The following is a non-normative example of a header and a body of a signed Request Object when Client Identifier scheme is a did:

Header

<{{examples/request/request_header_client_id_did.json}}

Body

<{{examples/request/request_object_client_id_did.json}}

  • verifier_attestation: This Client Identifier Scheme allows the Verifier to authenticate using a JWT that is bound to a certain public key as defined in (#verifier_attestation_jwt). When the Client Identifier Scheme is verifier_attestation, the Client Identifier MUST equal the sub claim value in the Verifier attestation JWT. The request MUST be signed with the private key corresponding to the public key in the cnf claim in the Verifier attestation JWT. This serves as proof of possesion of this key. The Verifier attestation JWT MUST be added to the jwt JOSE Header of the request object (see (#verifier_attestation_jwt)). The Wallet MUST validate the signature on the Verifier attestation JWT. The iss claim value of the Verifier Attestation JWT MUST identify a party the Wallet trusts for issuing Verifier Attestation JWTs. If the Wallet cannot establish trust, it MUST refuse the request. If the issuer of the Verifier Attestation JWT adds a redirect_uris claim to the attestation, the Wallet MUST ensure the redirect_uri request parameter value exactly matches one of the redirect_uris claim entries. All Verifier metadata other than the public key MUST be obtained from the client_metadata or or the client_metadata_uri parameter.
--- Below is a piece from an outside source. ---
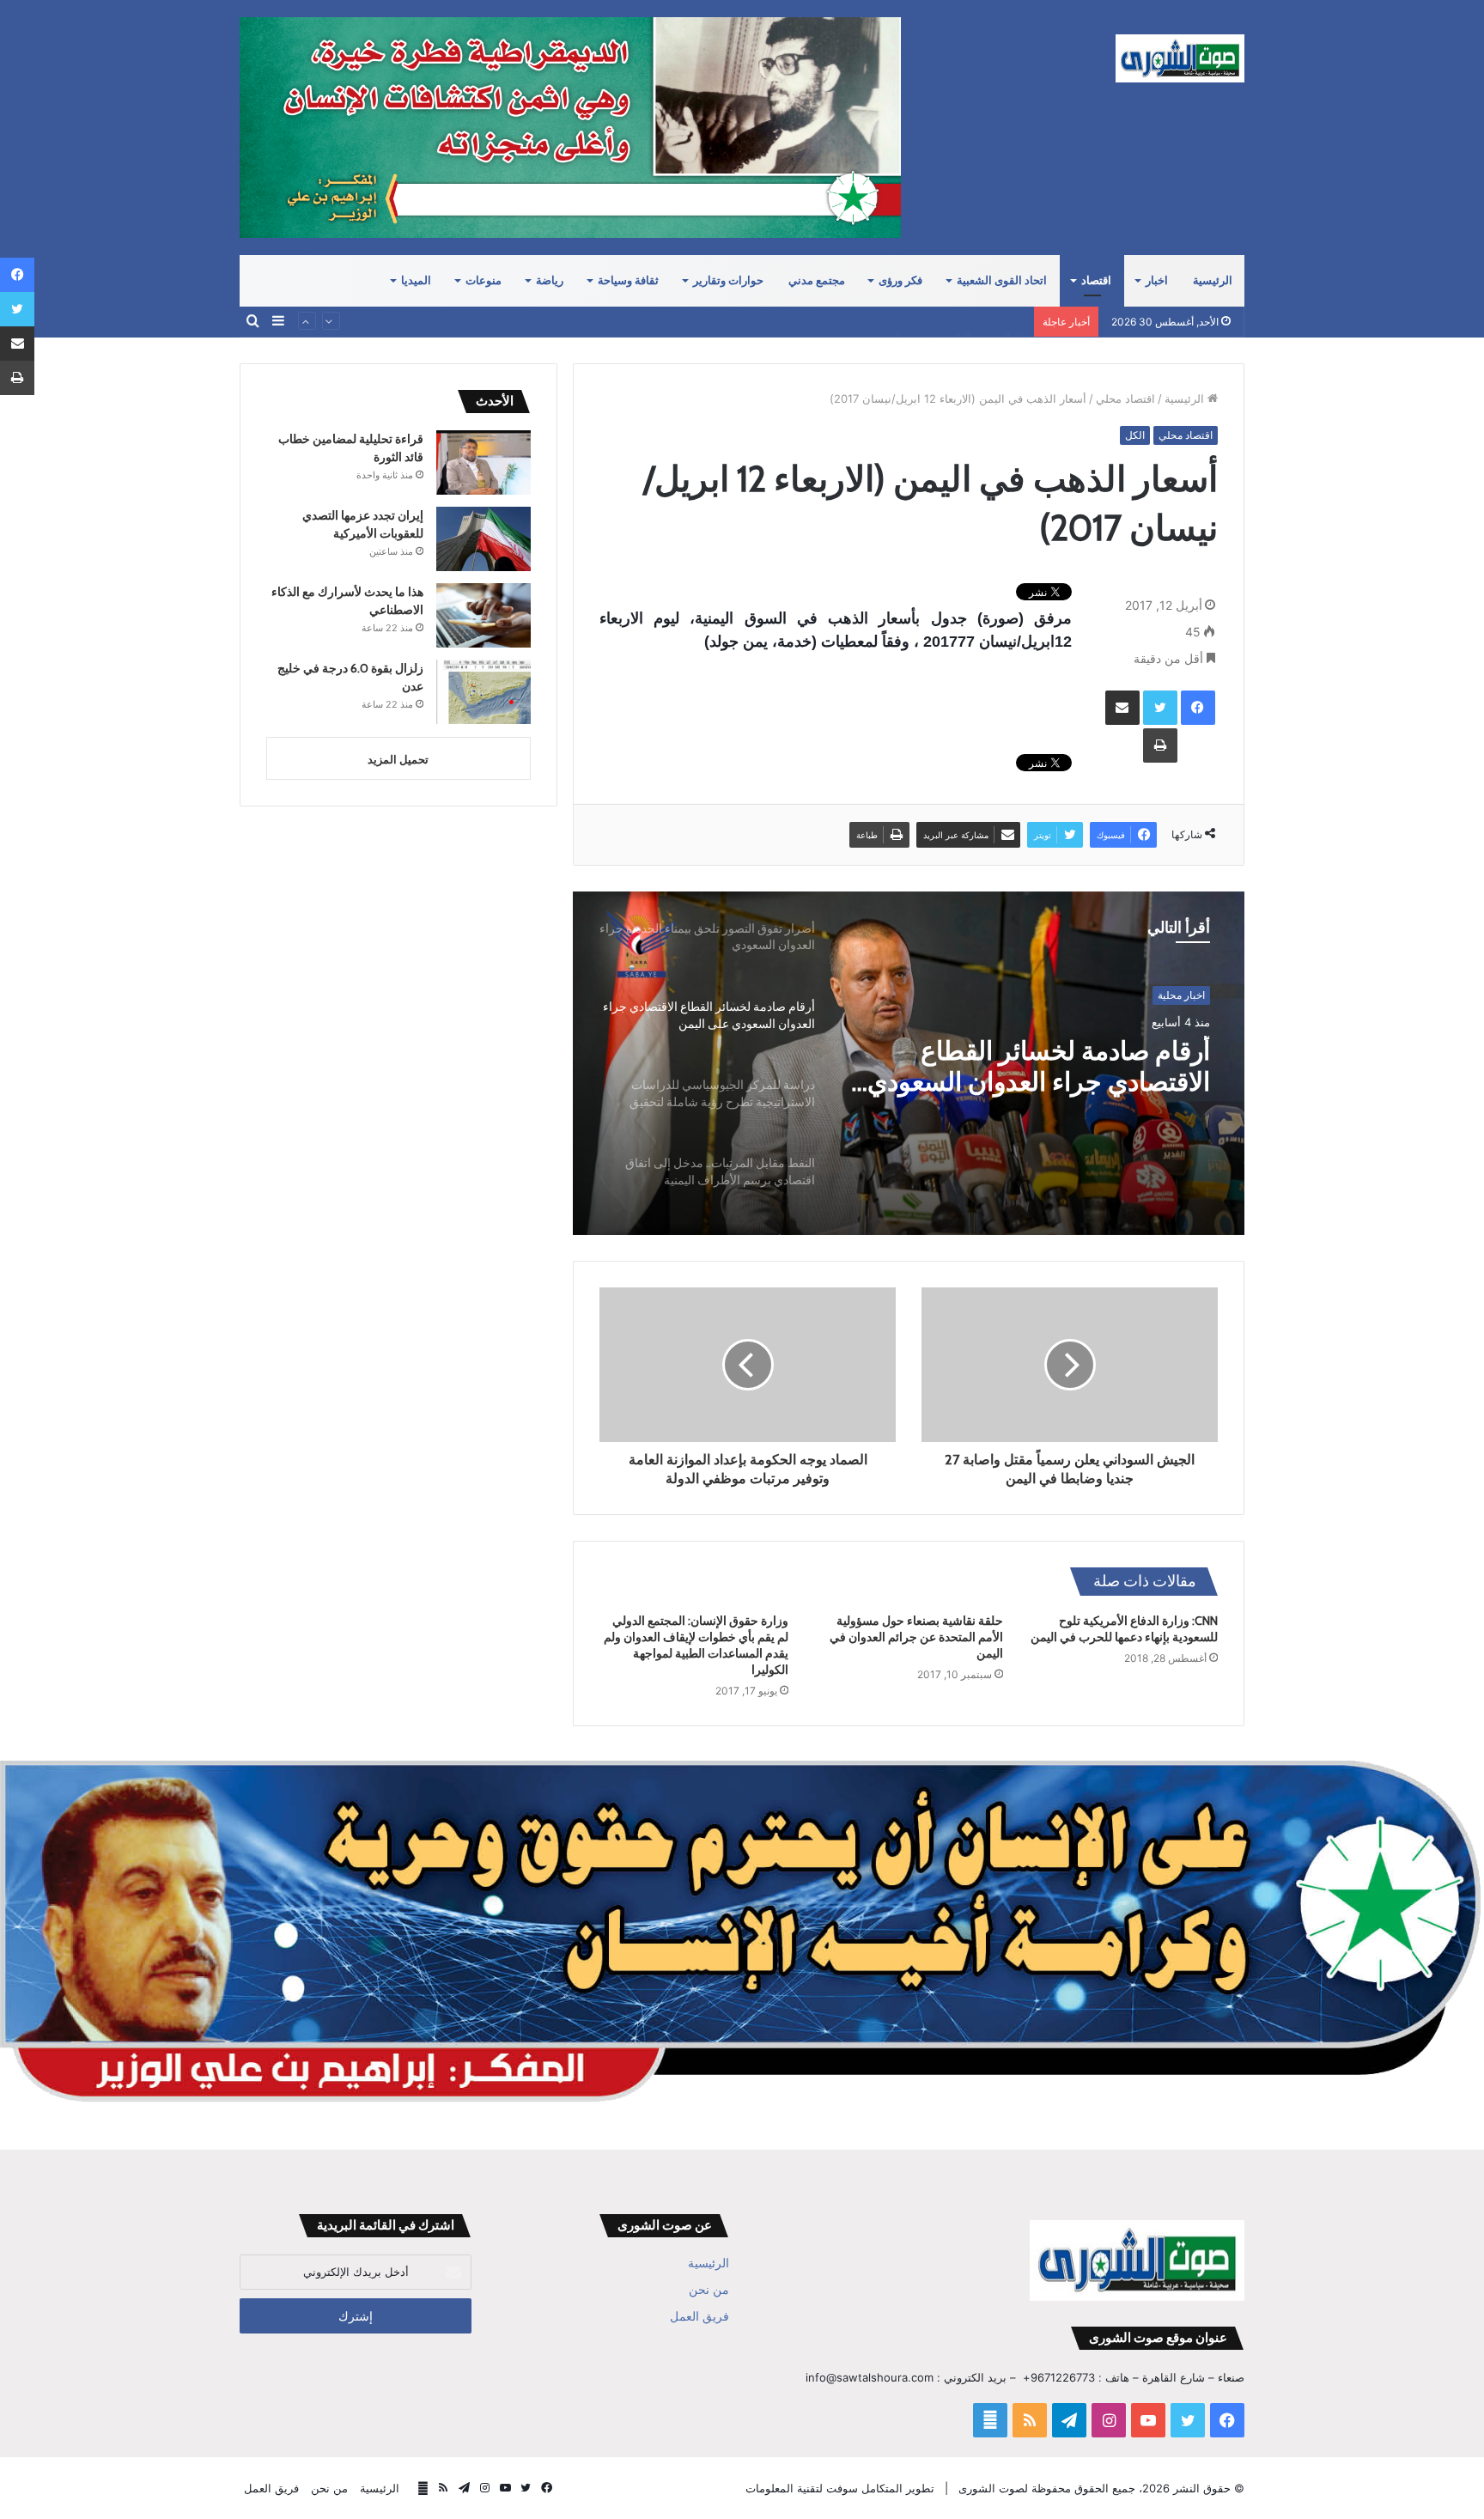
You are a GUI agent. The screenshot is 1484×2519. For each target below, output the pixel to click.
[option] (908, 1063)
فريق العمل (699, 2316)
  • x509_san_dns: When the Client Identifier Scheme is x509_san_dns, the Client Identifier MUST be a DNS name and match a dNSName Subject Alternative Name (SAN) [@!RFC5280] entry in the leaf certificate passed with the request. The request MUST be signed with the private key corresponding to the public key in the leaf X.509 certificate of the certificate chain added to the request in the x5c JOSE header [@!RFC7515] of the signed request object. The Wallet MUST validate the signature and the trust chain of the X.509 certificate. All Verifier metadata other than the public key MUST be obtained from the client_metadata parameter. If the Wallet can establish trust in the Client Identifier authenticated through the certificate, e.g. because the Client Identifier is contained in a list of trusted Client Identifiers, it may allow the client to freely choose the redirect_uri value. If not, the FQDN of the redirect_uri value MUST match the Client Identifier.

  • x509_san_uri: When the Client Identifier Scheme is x509_san_uri, the Client Identifier MUST be a URI and match a uniformResourceIdentifier Subject Alternative Name (SAN) [@!RFC5280] entry in the leaf certificate passed with the request. The request MUST be signed with the private key corresponding to the public key in the leaf X.509 certificate of the certificate chain added to the request in the x5c JOSE header [@!RFC7515] of the signed request object. The Wallet MUST validate the signature and the trust chain of the X.509 certificate. All Verifier metadata other than the public key MUST be obtained from the client_metadata parameter. If the Wallet can establish trust in the Client Identifier authenticated through the certificate, e.g. because the Client Identifier is contained in a list of trusted Client Identifiers, it may allow the client to freely choose the redirect_uri value. If not, the redirect_uri value MUST match the Client Identifier.

To use client_id_scheme values entity_id, did, verifier_attestation, x509_san_dns, and x509_san_uri, Verifiers MUST be confidential clients. This might require changes to the technical design of native apps as such apps are typically public clients.

Other specifications can define further values for the client_id_scheme parameter. It is RECOMMENDED to use collision-resistant names for such values.